(Extracted records)
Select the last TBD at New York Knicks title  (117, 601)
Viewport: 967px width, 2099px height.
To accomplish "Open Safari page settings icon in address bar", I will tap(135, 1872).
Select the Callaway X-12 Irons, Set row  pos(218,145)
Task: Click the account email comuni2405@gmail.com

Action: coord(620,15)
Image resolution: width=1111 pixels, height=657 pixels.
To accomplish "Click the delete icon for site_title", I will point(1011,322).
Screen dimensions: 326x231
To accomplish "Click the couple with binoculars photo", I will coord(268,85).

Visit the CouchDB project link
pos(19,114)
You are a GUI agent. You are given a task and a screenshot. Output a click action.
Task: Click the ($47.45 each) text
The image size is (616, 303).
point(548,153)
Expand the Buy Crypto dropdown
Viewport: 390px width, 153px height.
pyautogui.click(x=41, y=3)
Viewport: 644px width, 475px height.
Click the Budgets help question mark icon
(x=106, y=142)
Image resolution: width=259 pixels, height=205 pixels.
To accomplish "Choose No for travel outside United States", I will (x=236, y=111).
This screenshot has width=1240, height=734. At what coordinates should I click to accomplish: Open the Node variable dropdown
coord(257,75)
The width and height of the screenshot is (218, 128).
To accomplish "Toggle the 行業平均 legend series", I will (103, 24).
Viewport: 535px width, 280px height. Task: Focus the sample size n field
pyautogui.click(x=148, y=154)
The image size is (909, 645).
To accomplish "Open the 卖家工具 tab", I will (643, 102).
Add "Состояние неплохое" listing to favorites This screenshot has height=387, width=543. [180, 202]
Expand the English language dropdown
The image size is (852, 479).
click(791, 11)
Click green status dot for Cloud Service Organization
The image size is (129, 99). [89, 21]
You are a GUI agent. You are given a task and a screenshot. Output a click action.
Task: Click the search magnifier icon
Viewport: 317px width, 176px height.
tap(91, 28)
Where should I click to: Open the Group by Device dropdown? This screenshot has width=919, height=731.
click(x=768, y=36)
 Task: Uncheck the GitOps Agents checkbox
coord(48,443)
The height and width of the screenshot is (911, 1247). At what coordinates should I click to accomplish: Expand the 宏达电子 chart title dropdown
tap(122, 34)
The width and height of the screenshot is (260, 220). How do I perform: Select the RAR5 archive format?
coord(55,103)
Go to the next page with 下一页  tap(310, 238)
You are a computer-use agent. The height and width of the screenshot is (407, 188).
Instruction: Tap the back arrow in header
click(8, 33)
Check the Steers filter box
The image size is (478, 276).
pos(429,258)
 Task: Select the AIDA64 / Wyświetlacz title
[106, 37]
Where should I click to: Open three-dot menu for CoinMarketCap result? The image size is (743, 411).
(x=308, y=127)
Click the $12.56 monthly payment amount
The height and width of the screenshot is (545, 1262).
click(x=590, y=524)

OBJECTIVE
Put the lines from the start of the records through the line containing "Action: coord(620,15)" into a Markdown table with the columns "Row" and "Line", leaving out any blank lines.

RESULT OF THIS EXERCISE
| Row | Line |
|---|---|
| 1 | Select the last TBD at New York Knicks title  (117, 601) |
| 2 | Viewport: 967px width, 2099px height. |
| 3 | To accomplish "Open Safari page settings icon in address bar", I will tap(135, 1872). |
| 4 | Select the Callaway X-12 Irons, Set row  pos(218,145) |
| 5 | Task: Click the account email comuni2405@gmail.com |
| 6 | Action: coord(620,15) |